A proper kosher Passover matzah must take, from start to finish, no more than 18 minutes. Any longer and the leavening begins. Any longer and it becomes chametz, unfit for the eight-day Jewish spring festival that begins this year at sundown on April 10. Unfit even to be in sight during the holiday.
In many big cities worldwide, it is a tradition for Jewish children to tour a traditional matzah bakery and watch as bakers hand-make the unleavened bread.
But in the Twin Cities, there is no traditional matzah bakery and so, like his father before him, Rabbi Mordechai Grossbaum of the Minneapolis Chabad Lubavitch teaches the tradition to Jewish children here through words, songs and lessons.
The makeshift Model Matzah Bakery was open to the public Sunday at the Sabes Jewish Community Center in St. Louis Park. About 100 people came to learn.
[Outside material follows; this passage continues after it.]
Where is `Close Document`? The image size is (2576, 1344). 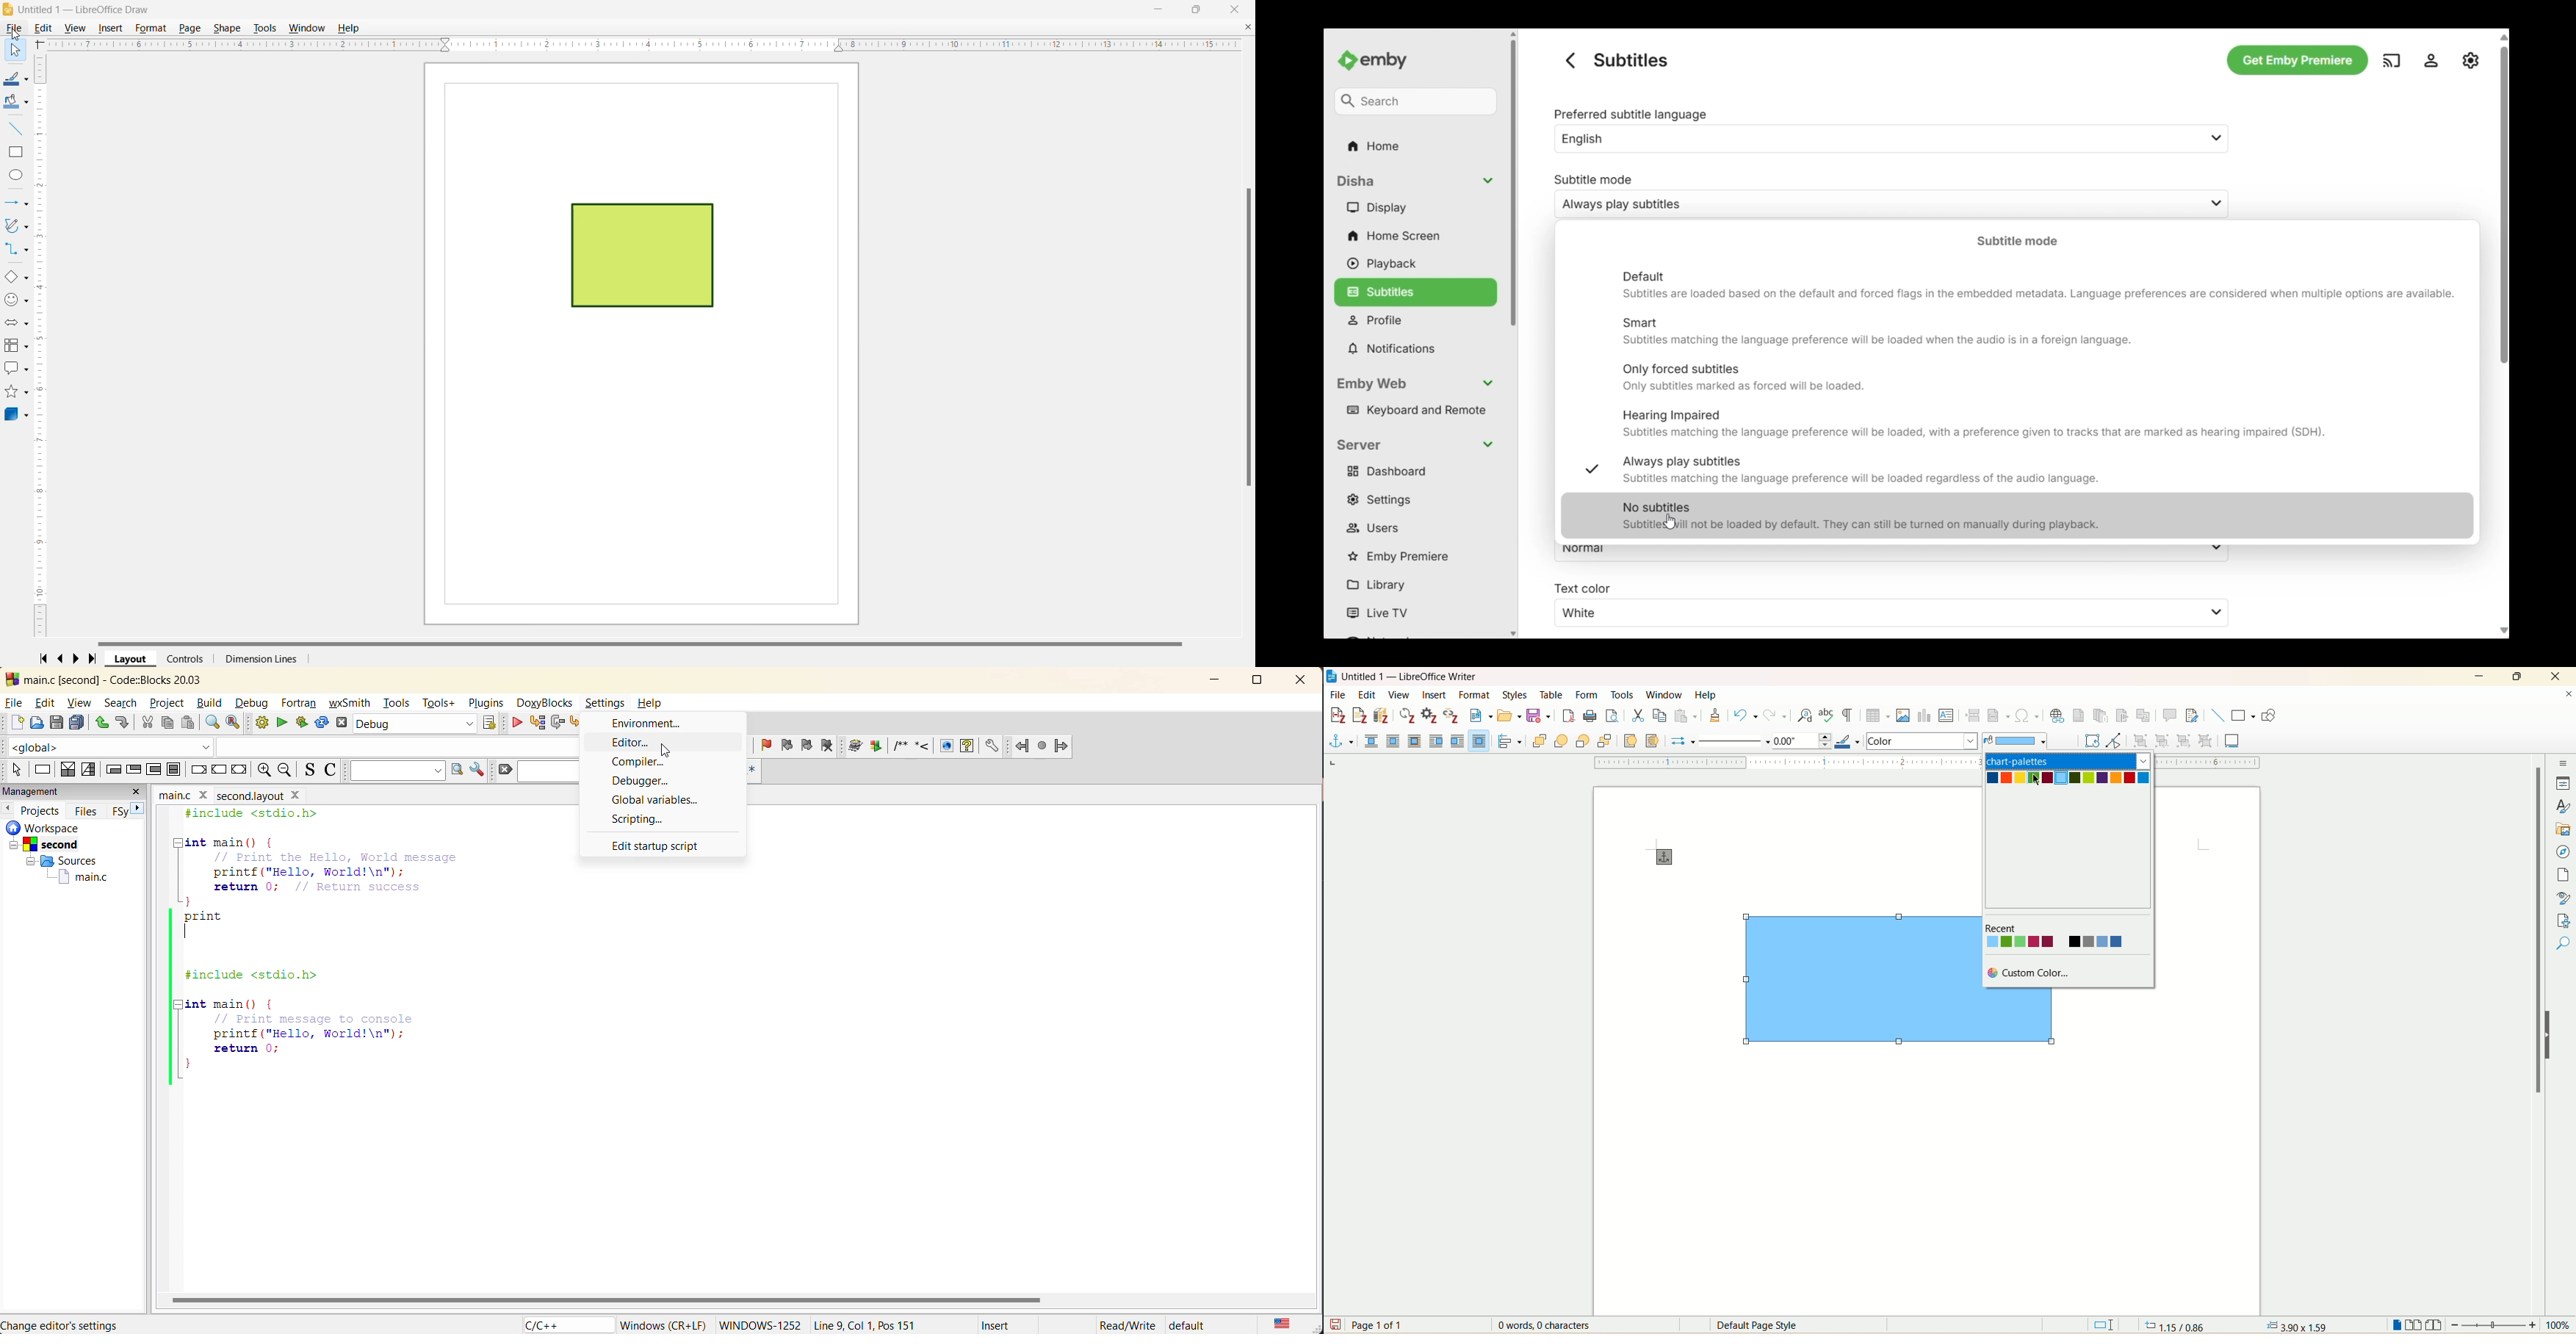 Close Document is located at coordinates (1248, 27).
The children (with a little help) took the shafts of wheat and separated the grain from the chaff, making a happy mess on long, paper-covered tables. Each small pile of grain went to the wheat grinders, which turned it into flour.
Noah Altman, 3½, was helped by his mom, Jordana, while dad, Adam, watched.
"We came out today to support the Chabad Lubavitch," Adam Altman said. "And to give my son the experience of baking matzah."
Altman explained that matzah is the "bread of affliction." When the Israelites fled slavery in ancient Egypt and walked into the desert, the sun baked the dough they carried before it had time to rise.